Some of them remember as far back as the Roman Colosseum and are not pleased at all.
Sixth, animals crack up when they see humans imagining themselves living after death in all kinds of perfect places that resemble luxury hotels, or, on the contrary, roasting forever in fires of pitch and guilt. Animals watch people go into big, empty buildings called churches and talk to themselves in there, until they are so impressed with themselves that they try to convince others to come to their building. When others refuse to follow them, they sometimes kill them.
Not all animals are convinced that people should know that they are being laughed at about this.

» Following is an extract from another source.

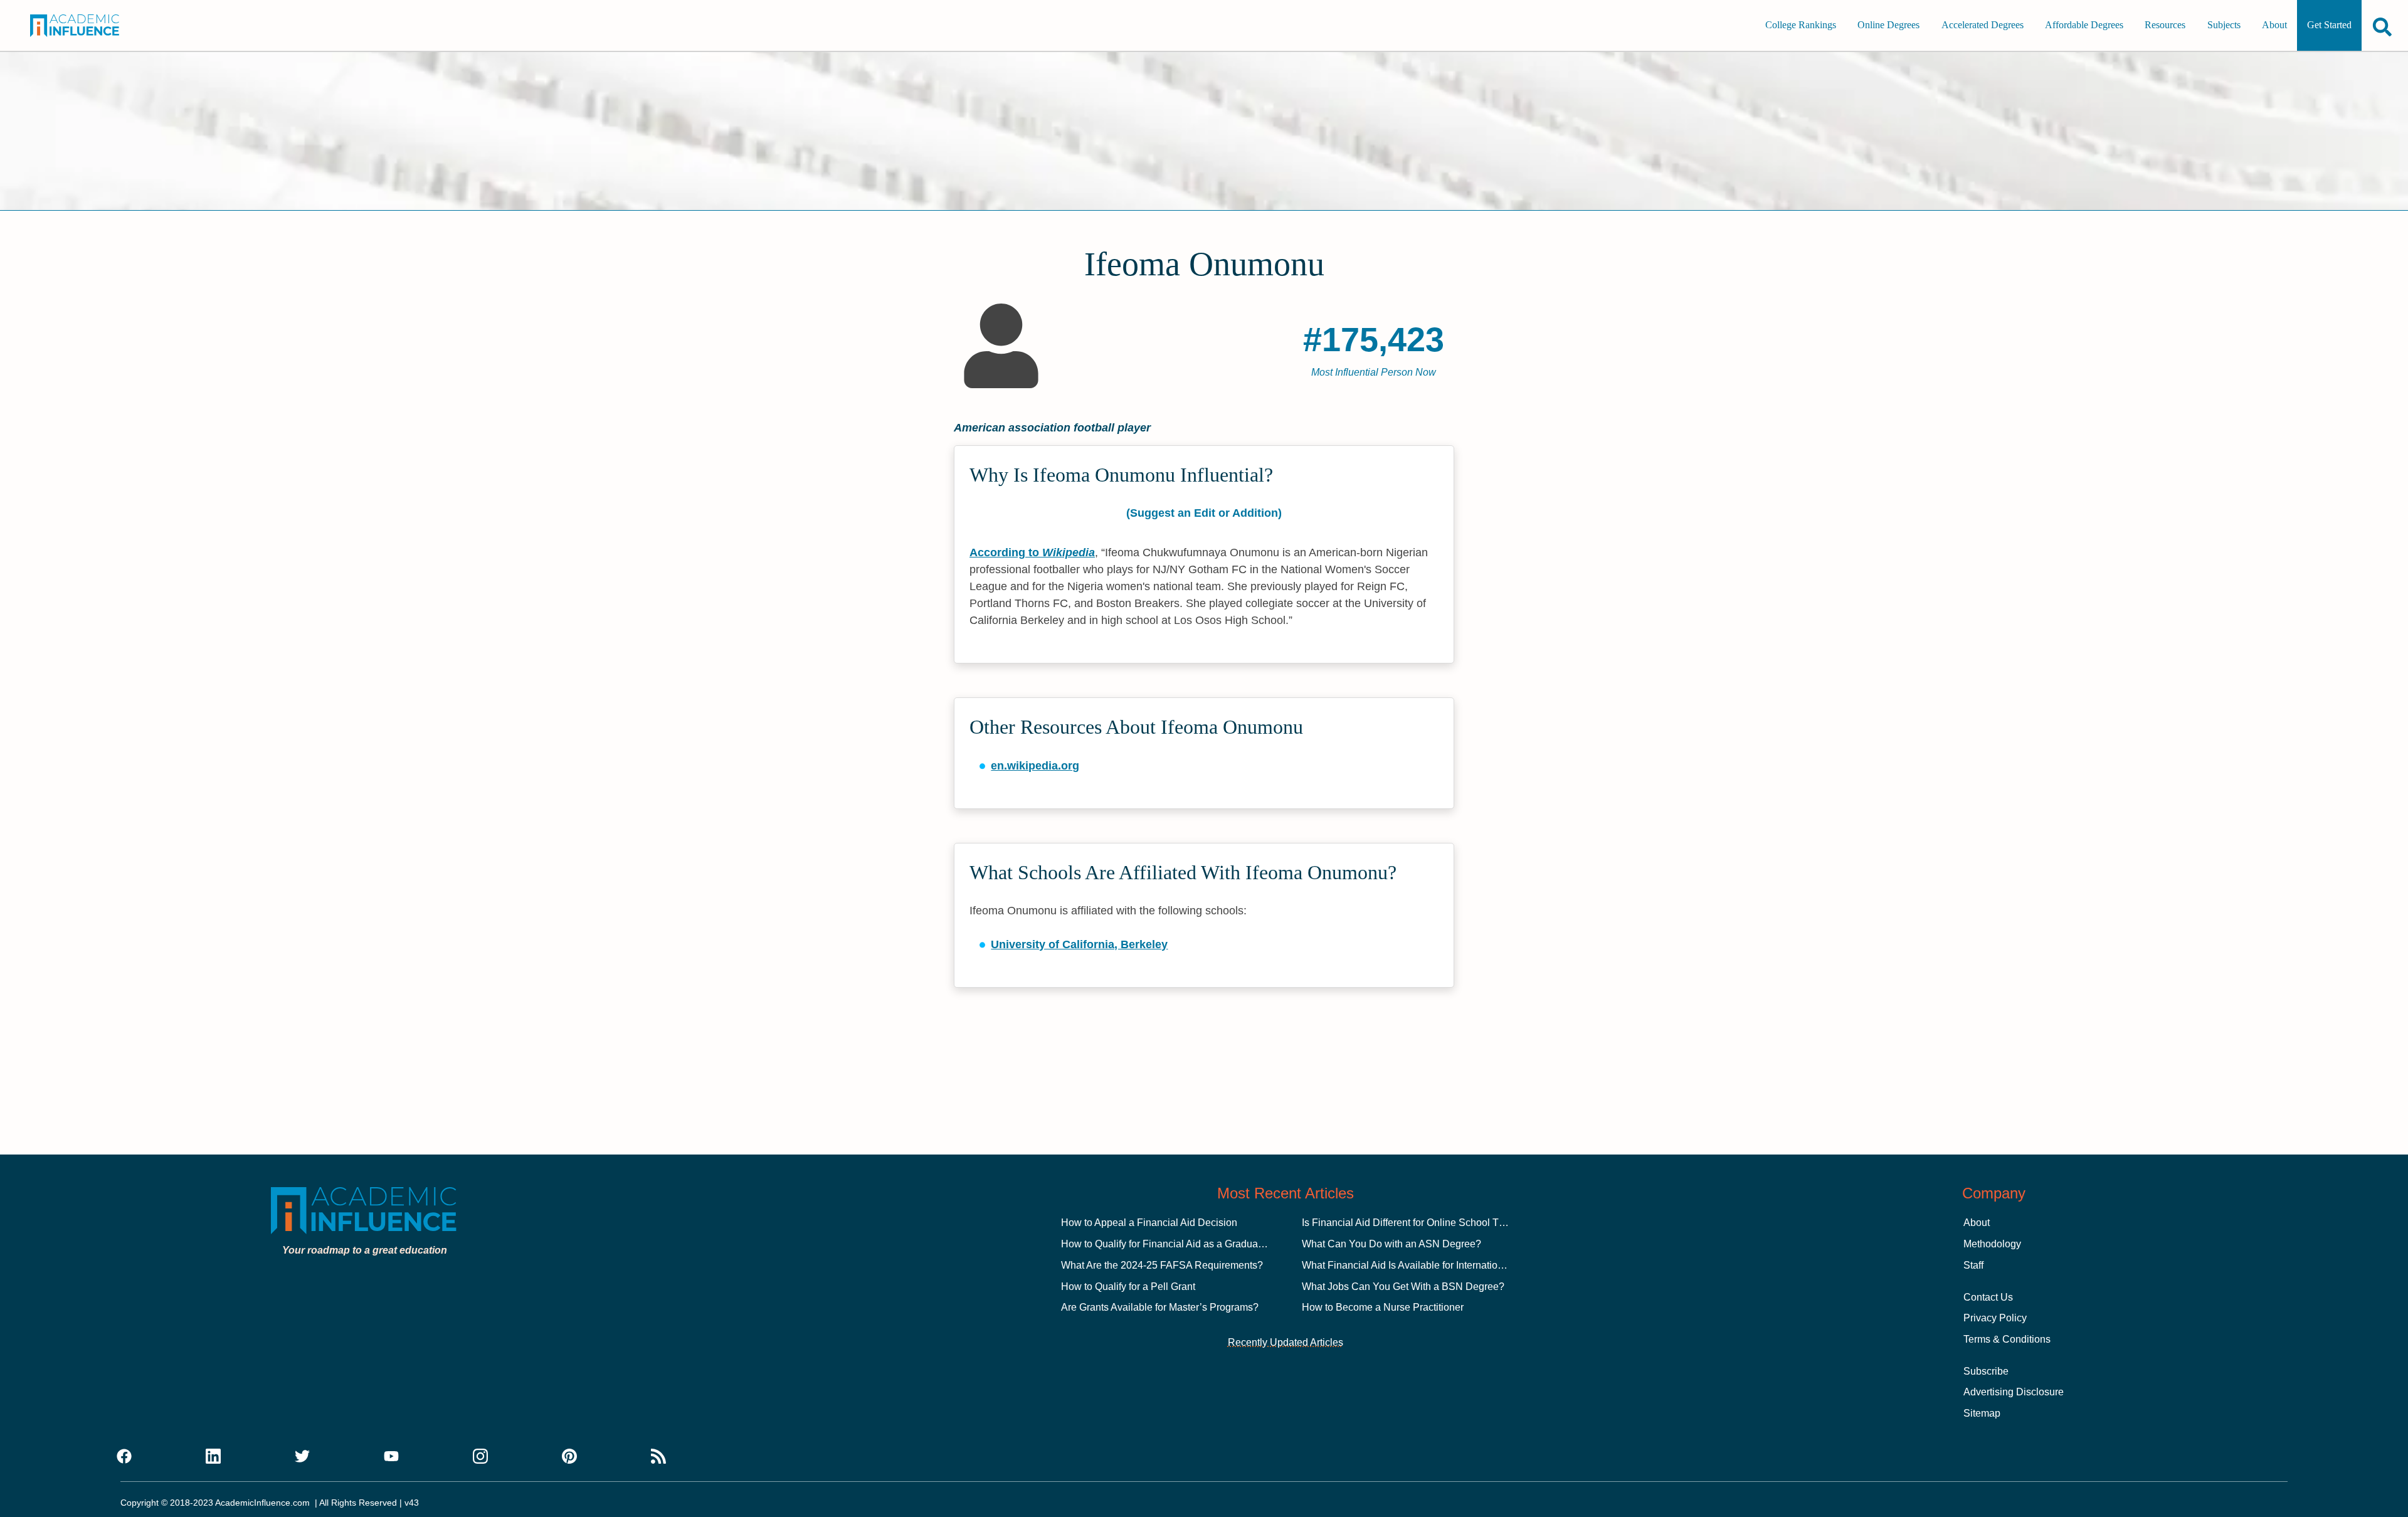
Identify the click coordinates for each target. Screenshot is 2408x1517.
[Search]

Some of them cautioned me against mentioning anything about this matter, but I reassured them that a humorist named Mark Twain, among many others, had already carried this message to humans. This Twain, you see, was speaking mostly for his cat, but he also represented frogs and mules part of the time.
Seventh, animals are amused but not very much by the reasons humans have for killing each other. Humans rarely fight over territory or mates but go to great lengths to extinguish each other over matters of words and habits. People who get along reasonably well for a long time discover suddenly that they are consuming different cheeses and like to sing different songs. For this reason, they attack each other and fight unto death. Animals like to fight over cheese, too, but only if there isn't enough.
These are only a few of the reasons why animals have a hoot over us. In the book-length version of this brief essay, I enumerate all the five hundred reasons and provide the reader with a complete scale of animal laughter as well. Animal laughter spans the range from Subtle-Smirking-with-Whisker-Twitch to Rolling-Wildly-with-Exposed-Belly-Down-Steep-Hillside. Personally, I think that this last type of merriment is exaggerated. We are not that funny.